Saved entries
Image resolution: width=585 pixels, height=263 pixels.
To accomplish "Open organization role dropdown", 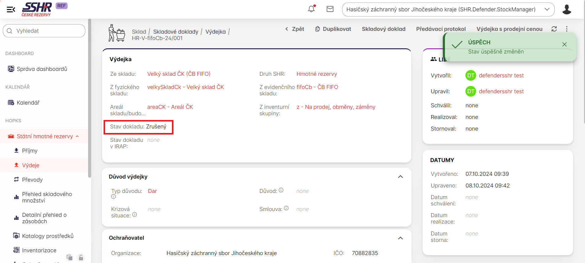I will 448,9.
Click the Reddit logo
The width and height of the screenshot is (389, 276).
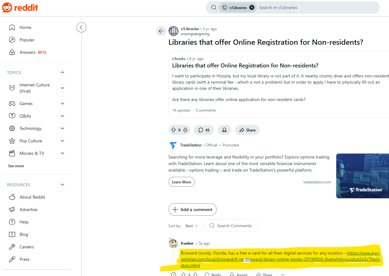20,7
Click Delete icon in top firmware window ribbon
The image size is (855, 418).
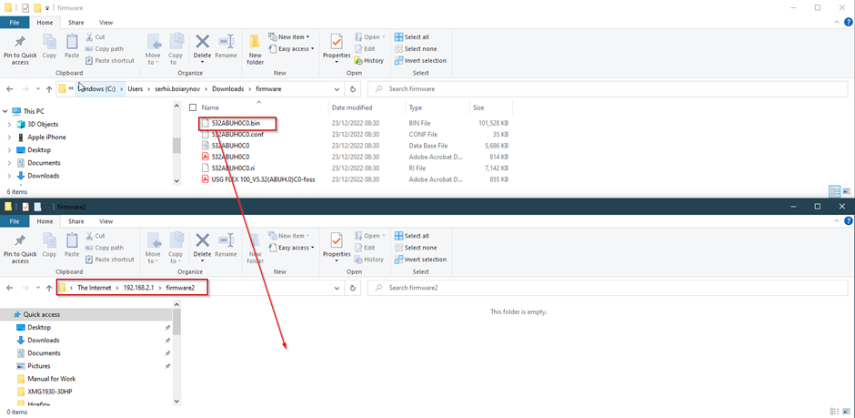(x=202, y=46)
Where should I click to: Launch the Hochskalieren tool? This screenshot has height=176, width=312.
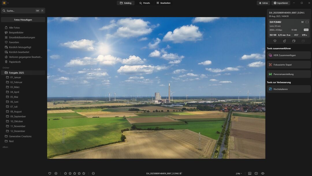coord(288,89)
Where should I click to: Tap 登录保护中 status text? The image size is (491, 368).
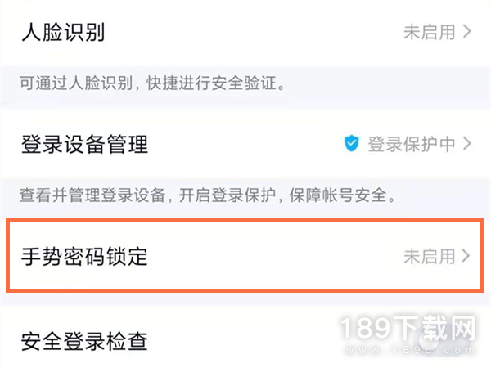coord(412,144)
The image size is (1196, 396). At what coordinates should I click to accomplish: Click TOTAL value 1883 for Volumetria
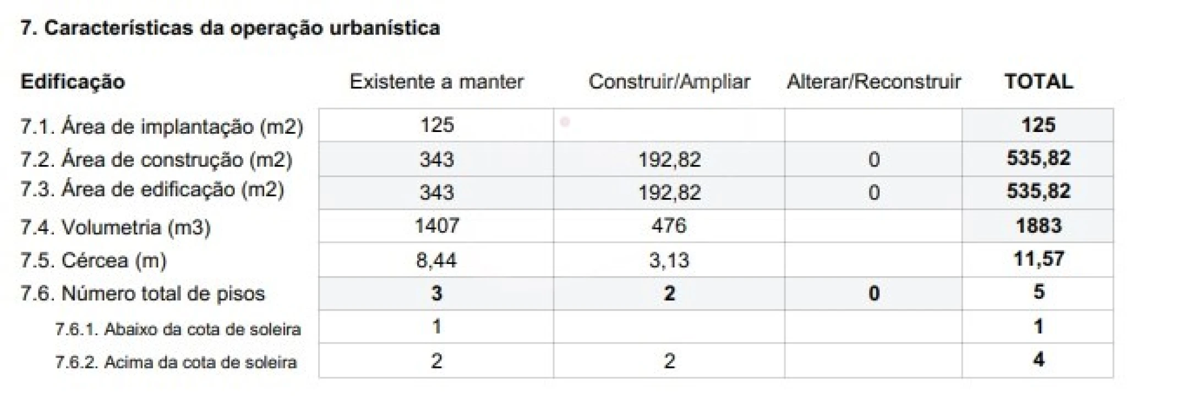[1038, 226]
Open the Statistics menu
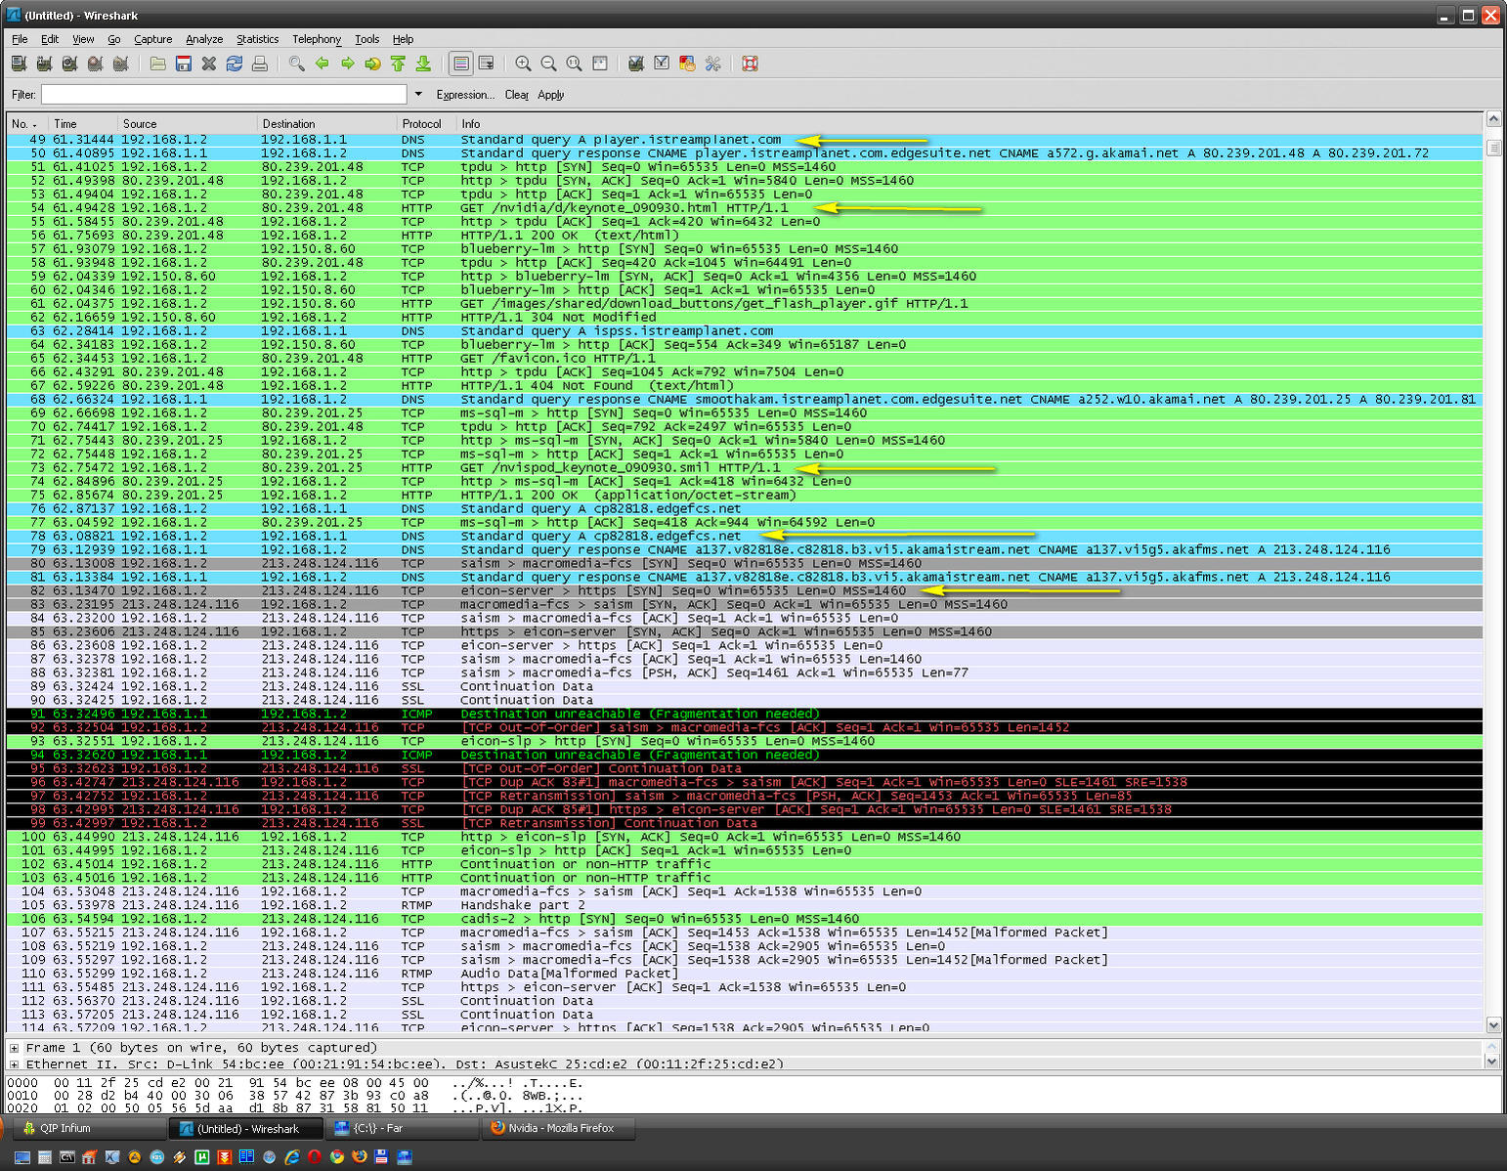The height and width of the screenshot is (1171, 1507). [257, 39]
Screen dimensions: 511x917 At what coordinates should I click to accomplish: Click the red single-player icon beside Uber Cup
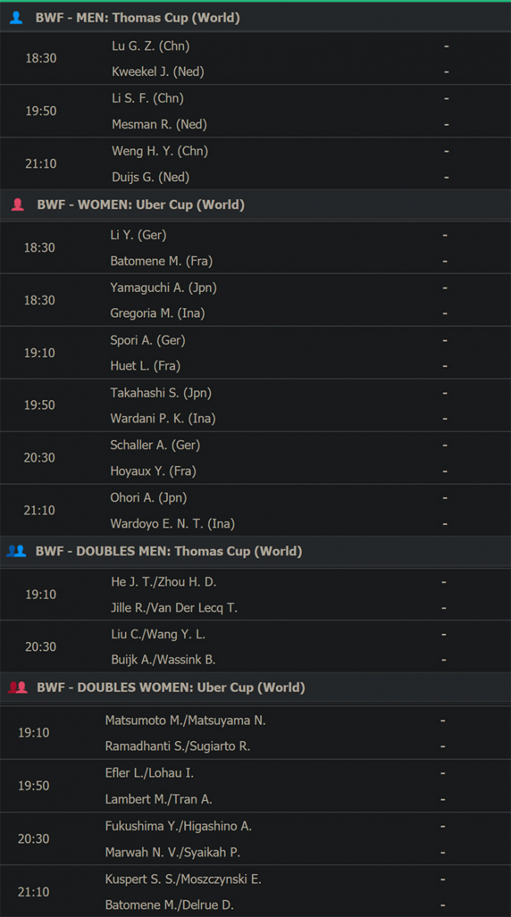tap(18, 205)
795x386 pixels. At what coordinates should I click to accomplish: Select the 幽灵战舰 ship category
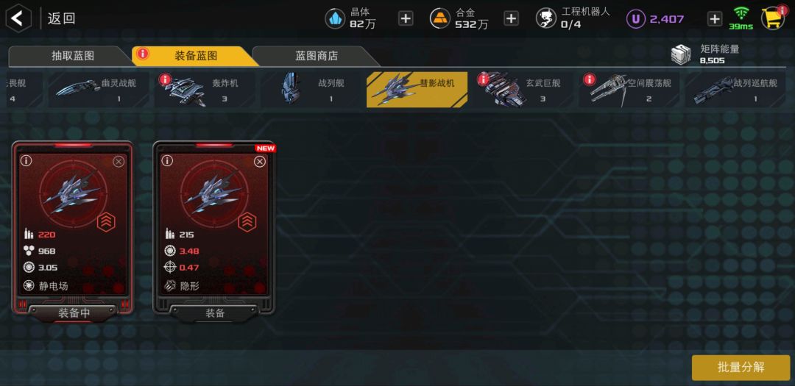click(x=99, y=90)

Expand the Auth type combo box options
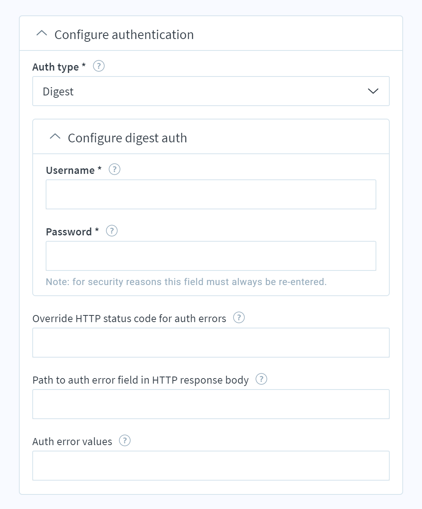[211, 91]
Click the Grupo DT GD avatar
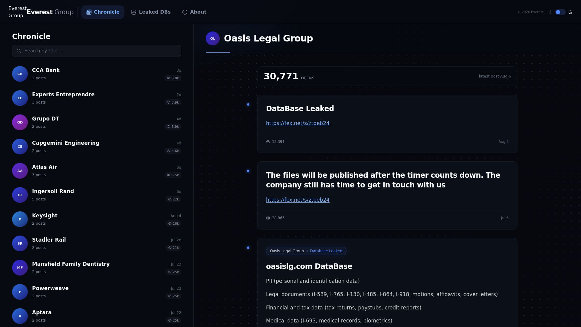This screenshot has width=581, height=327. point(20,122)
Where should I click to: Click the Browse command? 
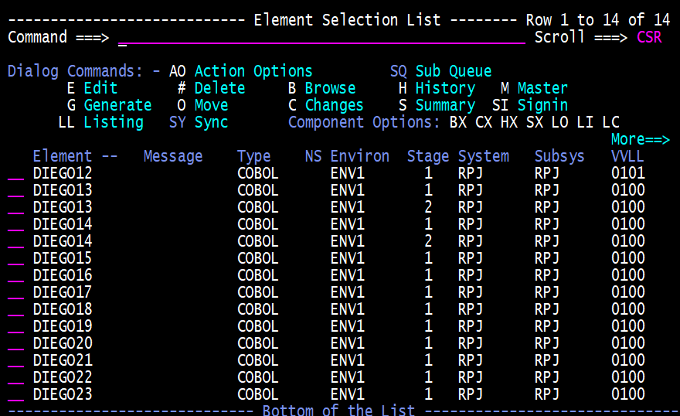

EXERCISE INSTRUCTIONS — Reproduce only the lines between the line with "Open the Statistics menu" and the final line of the records, both included, so that the copy matches them exactly and contains no pictures.

SOLVED PROBLEM —
Open the Statistics menu
The height and width of the screenshot is (1171, 1507). [257, 39]
Screen dimensions: 511x917 At what coordinates should I click to accomplish: Click the red single-player icon beside Uber Cup
tap(18, 205)
795x386 pixels. At what coordinates should I click to accomplish: Select the 幽灵战舰 ship category
click(x=99, y=90)

Expand the Auth type combo box options
[211, 91]
Click the Grupo DT GD avatar
This screenshot has width=581, height=327. point(20,122)
Where should I click to: Click the Browse command? 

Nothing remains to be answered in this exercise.